The first guard was the easiest problem.

He was standing at the east wall's corner with his back three-quarters turned, torch held loosely in his left hand, attention on the road below the hill in the way that attention goes when it's been pointed at the same empty road for several hours of an uneventful night. The rotation would bring his partner around the east perimeter in approximately four minutes. The partner's torch was visible on the far side of the building, a moving amber point.

Trent came down the wall above him — Ezio's body finding the handholds in the reinforced shuttering with a precision that felt less borrowed every time he used it, the weight transferring smoothly from hold to hold in the way that happened when muscle memory was integrating rather than merely accessing. Thirty-eight percent. He could feel the gap. He could also feel the gap closing.

He dropped behind the guard in the exact moment the torch swung outward on a natural arm movement, covering the sound of his landing.

[ASSASSINATION — INITIATED SYNCHRONIZATION WINDOW: ACTIVE INTEGRATION MONITORING]

The Hidden Blade's deployment took less than a second. The click of the catch, the silent extension, the motion that Ezio's body had spent seventeen years' worth of inherited memory preparing for. The guard went down in silence and Trent caught the torch before it hit the flagstones and extinguished it against the wall.

[ASSASSINATION — CONFIRMED SYNCHRONIZATION: +3% INTEGRATION: 41%]

He waited four seconds. No alarm. The partner's torch continued its steady arc on the far side.

The interior of the warehouse opened through a service door between the main structure and the attached building. Two more guards inside — one at the base of the internal staircase, one moving between the crate stacks with a lamp. The lamp-carrier's route had a twenty-second blind spot behind the largest stack. Trent used it.

The guard at the staircase was more attentive than the others, sitting upright rather than leaning, scanning the room rather than staring at one point. Trent watched him for ninety seconds from the shadow of the crates, identifying the rhythm of his eye movement, noting the half-second delay before each rightward scan. It wasn't much. It was enough.

The side entrance lock was a two-tumbler mechanism, the key presumably on one of the guards Trent had passed getting here.

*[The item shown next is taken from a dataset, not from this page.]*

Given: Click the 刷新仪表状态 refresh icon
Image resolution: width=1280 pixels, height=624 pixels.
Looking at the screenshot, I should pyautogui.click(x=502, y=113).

He checked the nearest body with practiced efficiency — found the key ring on the third attempt, the third key fitting, the tumblers turning with a click that seemed enormous in the warehouse quiet and produced no reaction from outside.

He lifted the bar and pushed the door to an inch of open.

The night air came in. Federico was a dark shape at the edge of the torch perimeter, motionless, waiting.

The door opened.

Federico came through it at a run.

The warehouse assault lasted ninety seconds and felt like fifteen minutes, and at the point at which Trent was back-to-back with Federico against the west wall with four guards remaining, his breath was ragged and his left arm was aching in the way that came from using the bracer as a defensive block more times than it was designed for, and he was very clear on the fact that Federico had been right about the footwork gap.

Federico fought with the total commitment Trent had been learning to read — every movement finishing, nothing held back for recovery, the understanding that in close-quarters work with multiple opponents you either overwhelmed them completely or you got hurt. He was burning through his own resources at a pace that was going to matter in about sixty seconds, and his leg was bleeding through the breeches from a cut that had opened on the third exchange with a guard who'd gotten inside his reach.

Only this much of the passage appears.